Facing the American flag now, he stands between left fielder Jake Smolinski and right fielder Ryan Strausborger. And you think again: He doesn’t belong here. Beside him, two professional athletes look like kids who won a contest. The anthem has now begun, the melody the same as ever but somehow carried on a different wind, and you wonder if this expression of freedom is really an irony made of tricolor fabric and the twilight’s last gleaming, if, deep down, buried in silence beneath the solemn pose and the big league physique, he can’t believe he’s here, trapped in Triple-A Round Rock, just down the grassy slope from the quad-bungee bounce and waiting to return to a much greener pasture.


In the bottom of the first inning, after the recently demoted Rougned Odor leads off with an opposite-field homer, Hamilton stands in the box as Hamiltonian as ever – the weight balanced, the hands calm, the big forearms imprinted with the permanence of bygone days.
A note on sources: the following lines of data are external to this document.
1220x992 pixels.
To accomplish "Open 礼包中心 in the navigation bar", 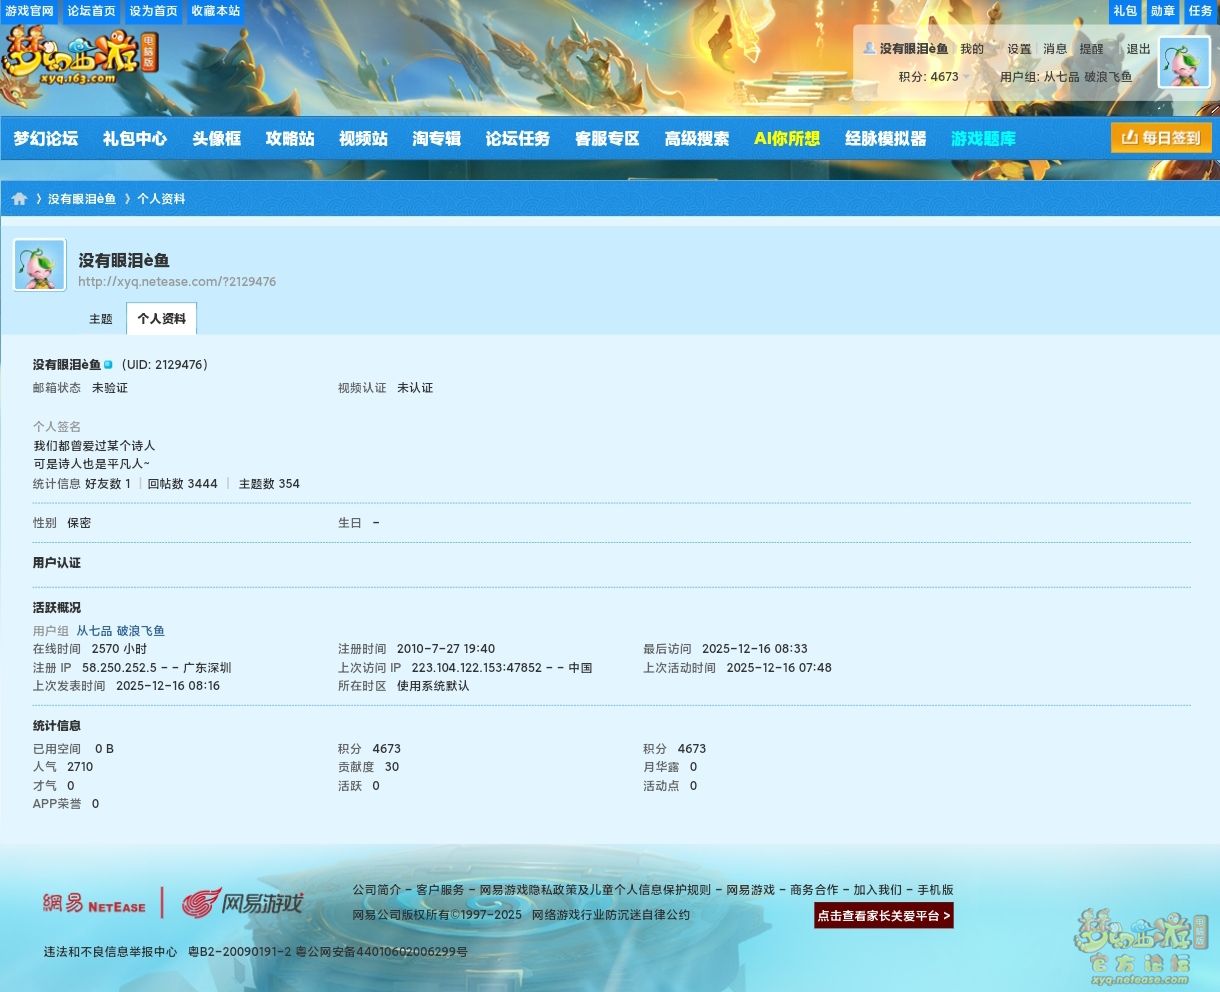I will [135, 139].
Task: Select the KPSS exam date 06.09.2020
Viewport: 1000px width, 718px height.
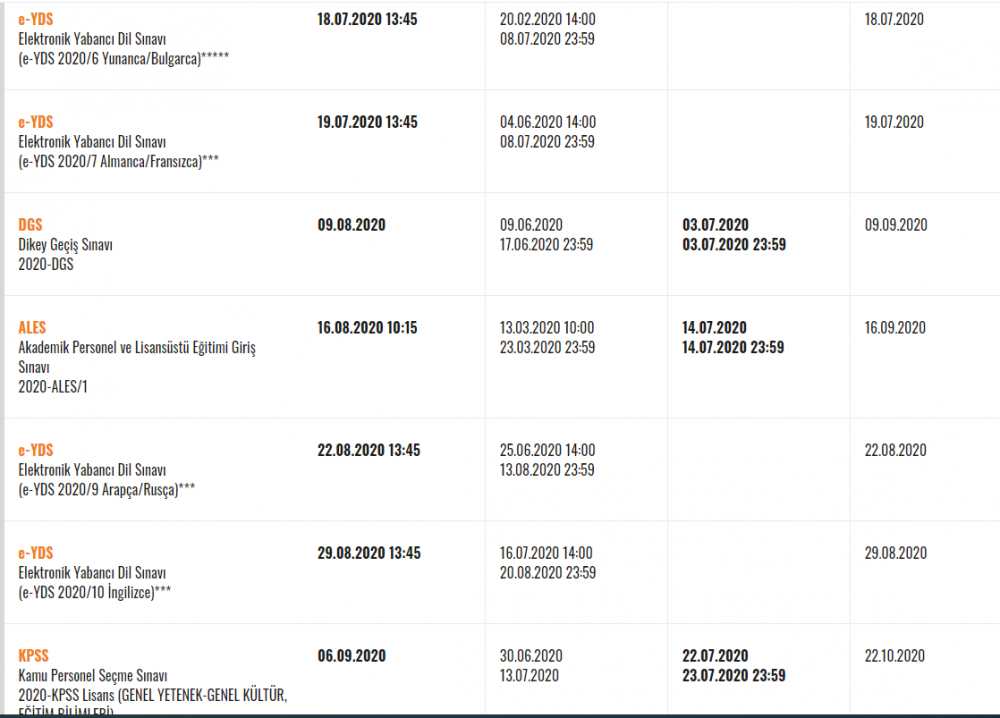Action: pyautogui.click(x=351, y=656)
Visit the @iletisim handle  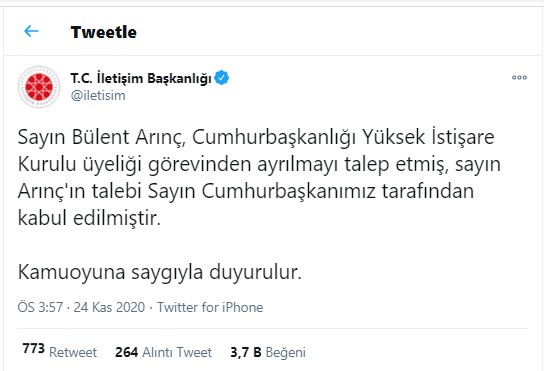tap(98, 95)
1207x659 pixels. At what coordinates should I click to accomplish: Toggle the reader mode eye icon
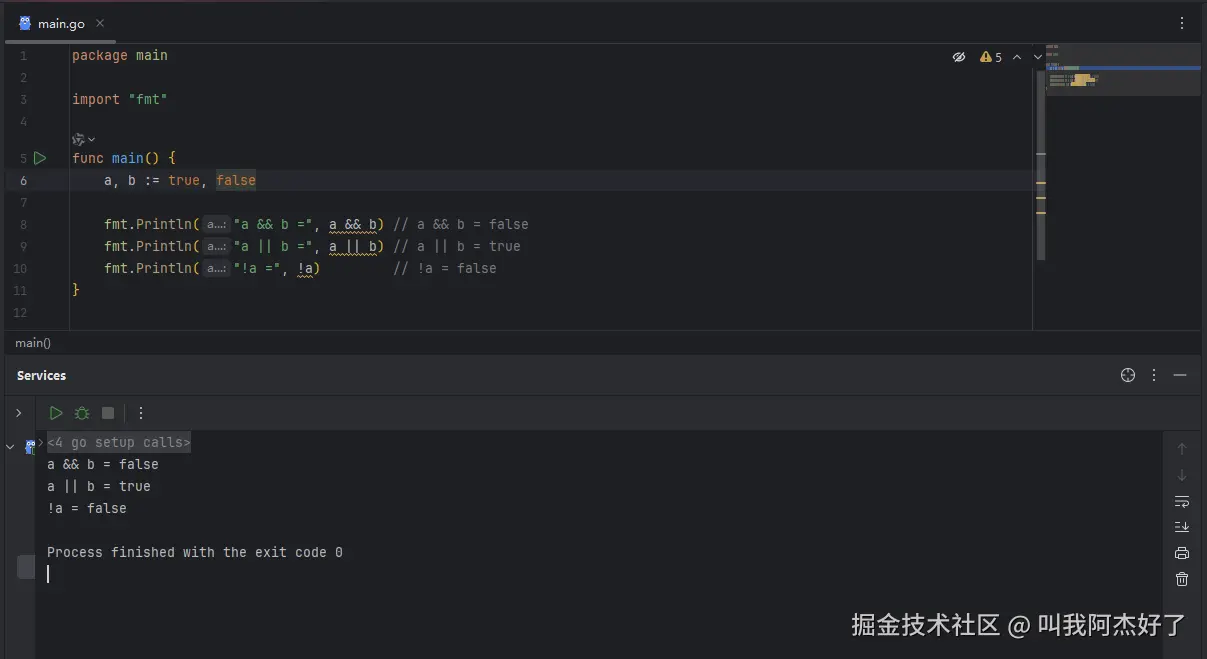(x=959, y=58)
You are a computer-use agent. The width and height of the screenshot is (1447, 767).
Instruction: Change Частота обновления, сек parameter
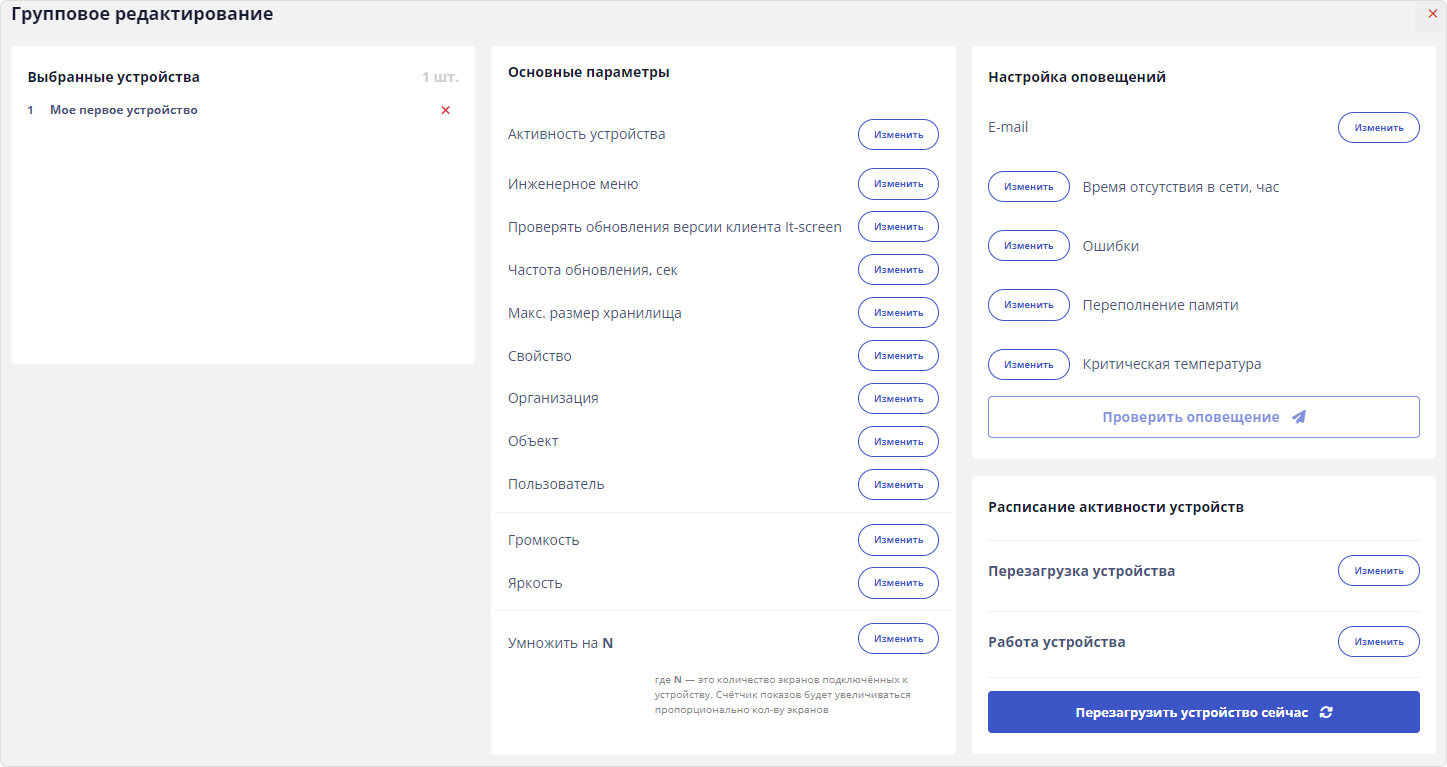click(898, 270)
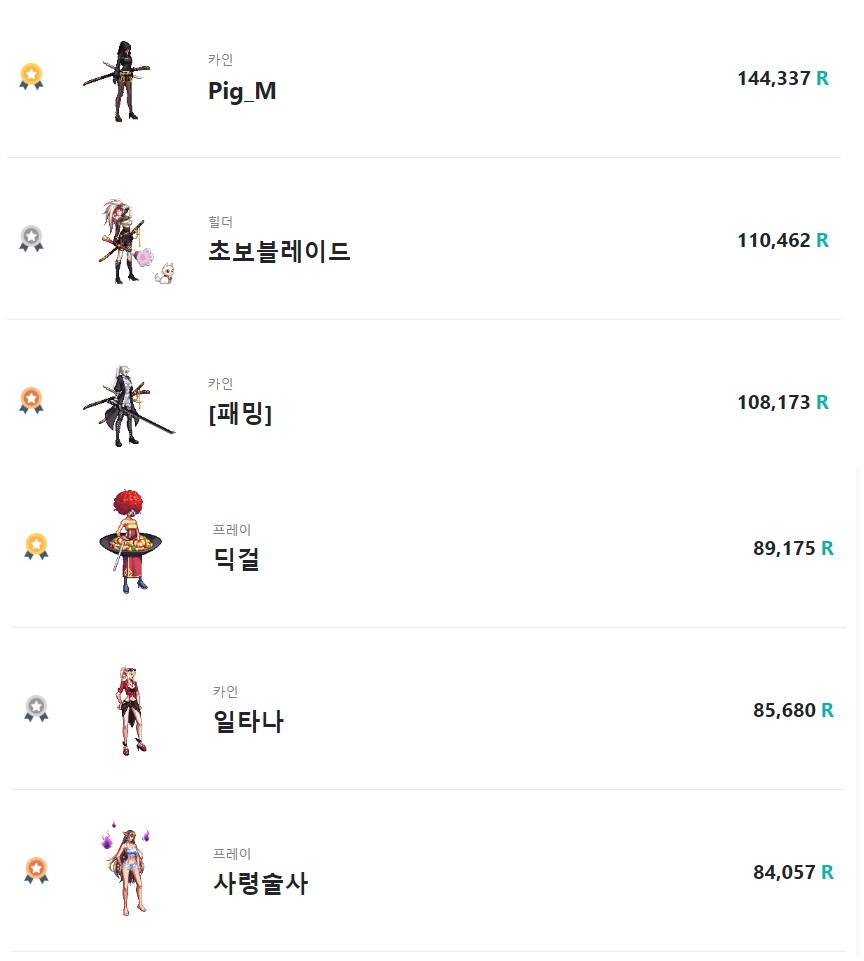Click the silver medal icon beside 초보블레이드
The height and width of the screenshot is (961, 864).
[x=31, y=238]

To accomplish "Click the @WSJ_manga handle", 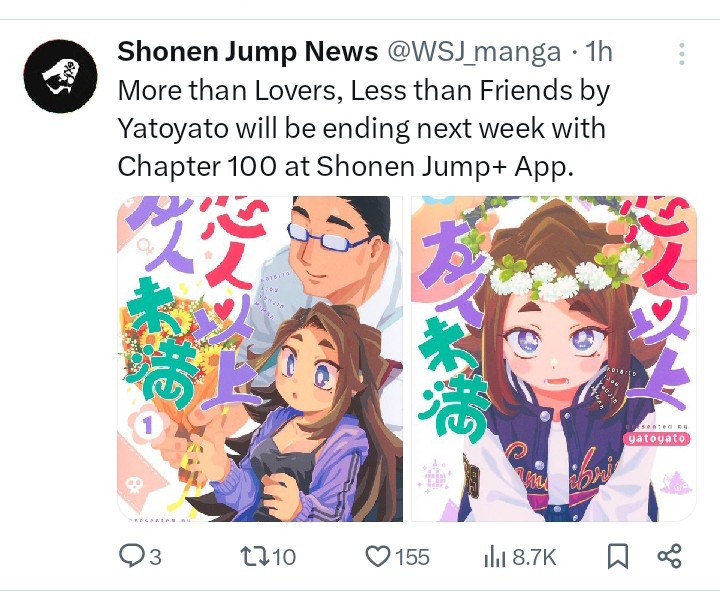I will [474, 52].
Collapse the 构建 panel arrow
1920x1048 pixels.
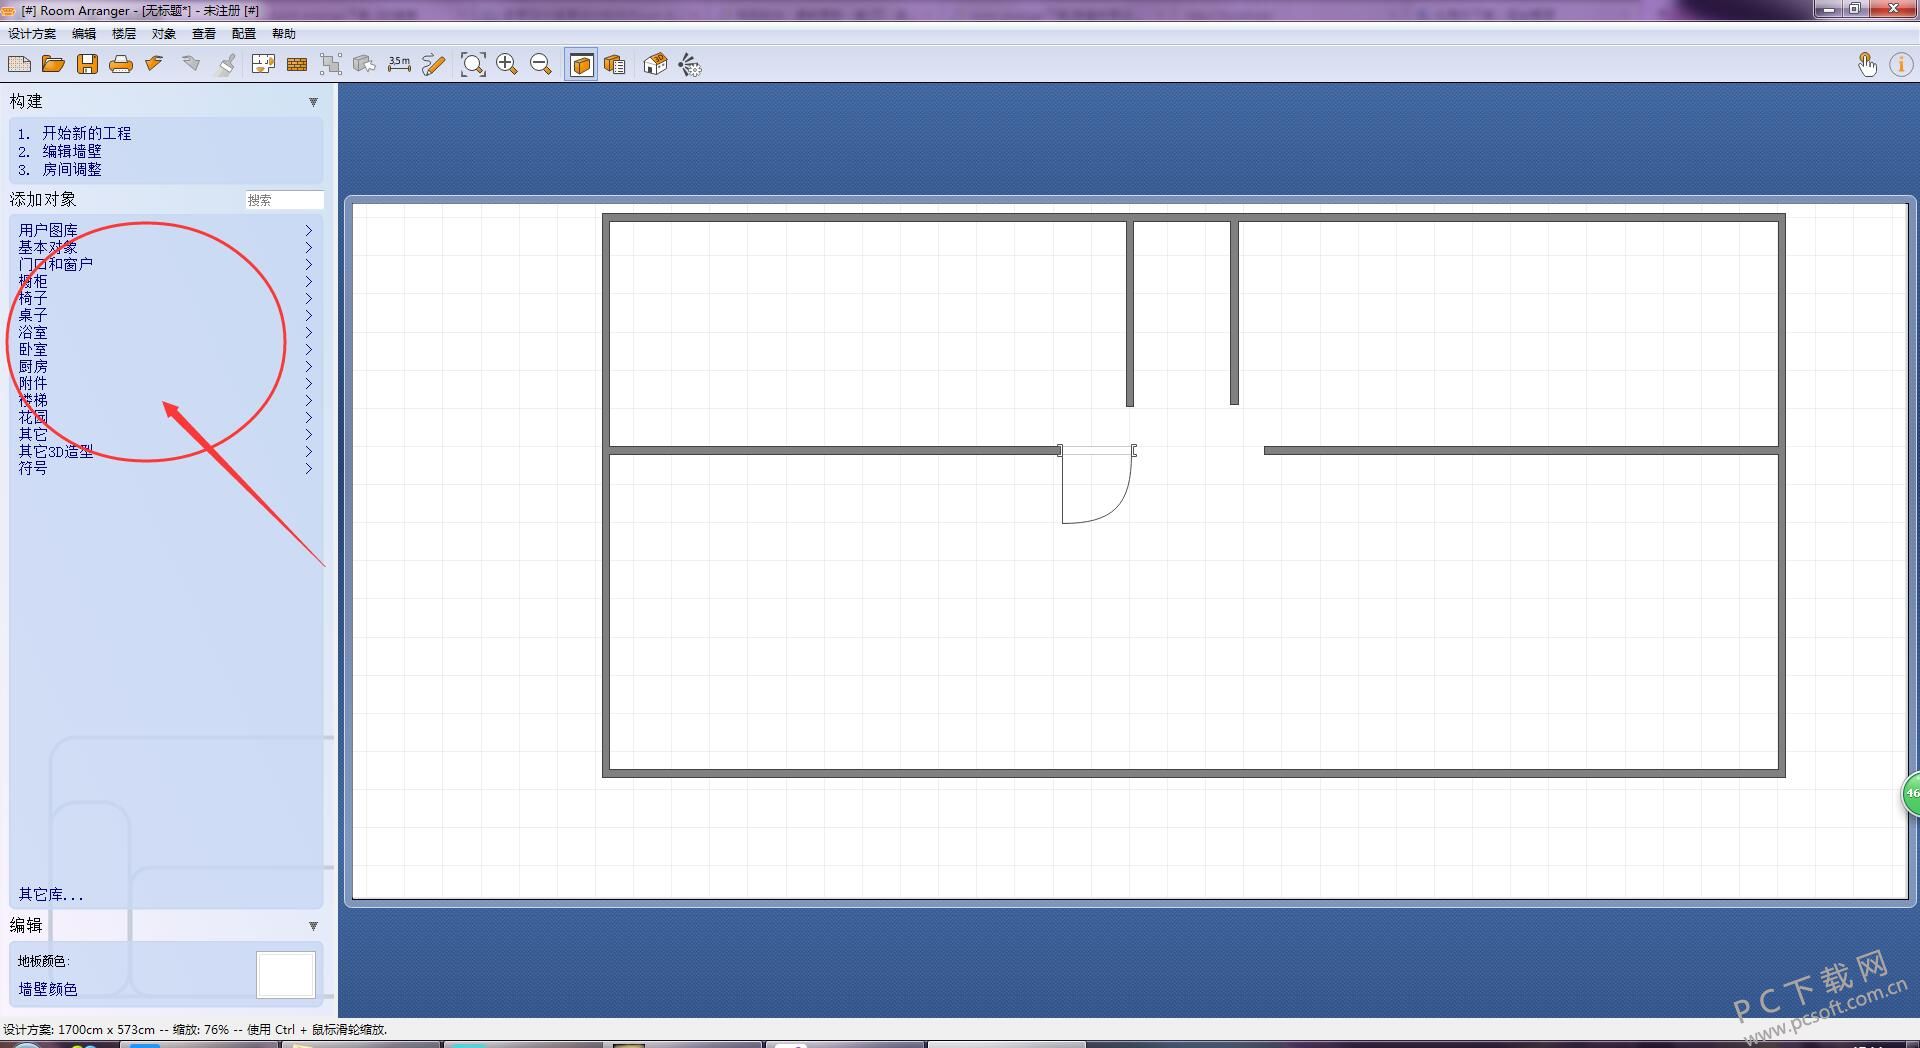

The past is never really vanished, and one man’s tattoos are just a material nudge to the clarity of our remembrance: the drugs, the alcohol, the fall, the climb, the pinnacle, the slide, the spiral … and maybe one more climb. Now here he is again, having been cheered up the summit and booed off the stage, ready to inhabit a tale of resurrection.

The fans lean forward, watching in the wake of their loud applause.

Five pitches later, after whiffing on his bete noir of a low and outside slider, he heads back to the dugout. Though familiar in failure, he still seems out of place, a man in exile from who he was – five-time All-Star, batting champ, MVP, home-run hero – but still a man who must obey the dictates of the moment by descending the dugout steps. In the stands above him, the kids and grown-ups in Hamilton jerseys – some faded, some new – wait with grudging patience for this flawed man to enter the bunker and reemerge as the superhero that their memories and imaginations have already pieced together. He just needs to put on the uniform – not the uniform of the Round Rock Express but, rather, that of the old Hamilton, the old Hambone made new and right before their eyes.

A hum – a sort of collective “hmm” – has settled over the ballpark, a suspension between the cheers (and not the boos) with which they greeted him and the “c’mon, Josh” and “keep your hands back, Hamilton” exhortations with which they’ll greet him again. In the low light of a partly cloudy evening, their faces register the possibility Josh Hamilton really isn’t here, that he hasn’t returned and isn’t coming back. There is always the next at-bat, though, always another chance. But it will have to wait, not only for eight other players to step to the plate but also for the Party Patrol to launch T-shirts into the stands.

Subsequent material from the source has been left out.